When I was growing up, I had friends who had been adopted. Part of my work experience when I worked in Child Welfare was to supervise Social Workers who did adoptions. I had friends who adopted children. I never saw the children as second-class members of the family, but they were part of the dynamic energy of the relationship of the family; they belonged to the family, were fully loved, and were expected to grow into the relationship on a daily basis. The children’s identity was being formed by the love that was being given to them. Love is the only way we are ever able to really know another person, and it is in being loved that we get to know ourselves.

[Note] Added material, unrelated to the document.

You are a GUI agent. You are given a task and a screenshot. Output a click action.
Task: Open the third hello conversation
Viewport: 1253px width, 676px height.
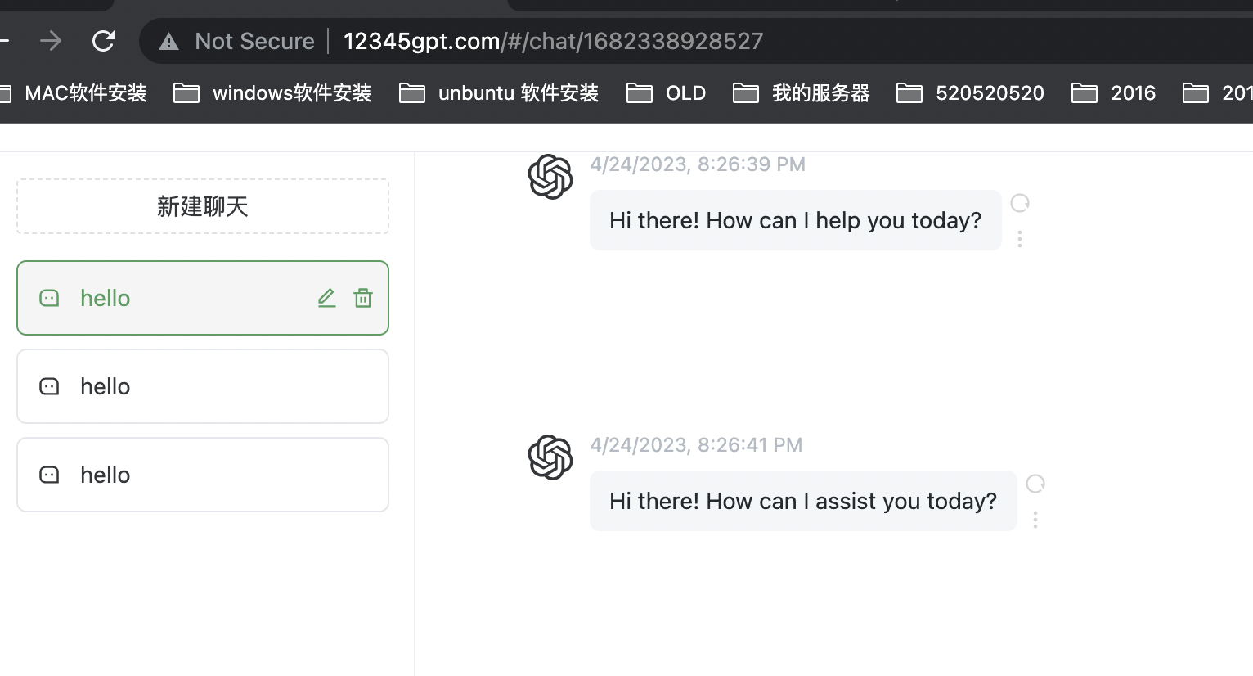pos(203,475)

This child who we baptize today, Elizabeth Grace Gillaspie Harris, I knew before she was born as I saw the love between her parents who conceived her. I did not know what she was going to look like, I did not know what her tests scores were going to be or how she was going to do in school, but I knew she was loved. At the end of our lives, we will not long be remembered for how we looked or how many things we accomplished or accumulated, but more so for how we entered into the dynamic energy field of love by loving and allowing ourselves to be loved, fully living into “the fullness of him who fills all in all.” 

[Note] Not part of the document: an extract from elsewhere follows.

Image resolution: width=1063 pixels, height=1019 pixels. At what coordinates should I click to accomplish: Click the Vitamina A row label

Here is how I want you to help Elizabeth Grace and her family grow into the family relationship of God and this church. I want you to practice each week asking yourself three questions: 1) What in the past week has been your moment closest to Christ? 2) What have you studied this week? And 3) What was your action plan in the past week to make the Gospel message alive in the community and how did you do with it?

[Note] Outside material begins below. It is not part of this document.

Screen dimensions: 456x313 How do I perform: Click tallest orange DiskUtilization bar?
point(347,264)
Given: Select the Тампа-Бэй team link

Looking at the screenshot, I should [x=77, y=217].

Spring Living Water (poem)

The spring light pours into the
sanctuary, that holy space now
finding me standing by baptismal font
cradling this new baby in my arms
with my hand pillowing her head.
The living water bubbles as reaching
Into the water for sacred actions
of blessing, claiming and anointing
has to wait for the now waking baby
to be fed. Her mother hands me the
prepared bottle and the baby, to be
christened Elizabeth Grace, suctions
liquid daily bread to quench the fear
of being forgotten by busy adults.
Yet other living waters of memory
flood into the muscles of my arms
remembering decades ago on yet
another spring morning when before
I passed as sacred, living only as secular,
I held my baby making promises of hope.
Now my arm holds not one but two
as past  and present flowing  together
into the sacred reservoir of forgiveness.
The walls are washed away which divide
past from present, sacred from secular
and reward from gift. My prayer turns to
petition that when looking around the font
into eyes of those who promise to help her,
she remembers and see the divine in them
as sacred time and space is wherever she walks.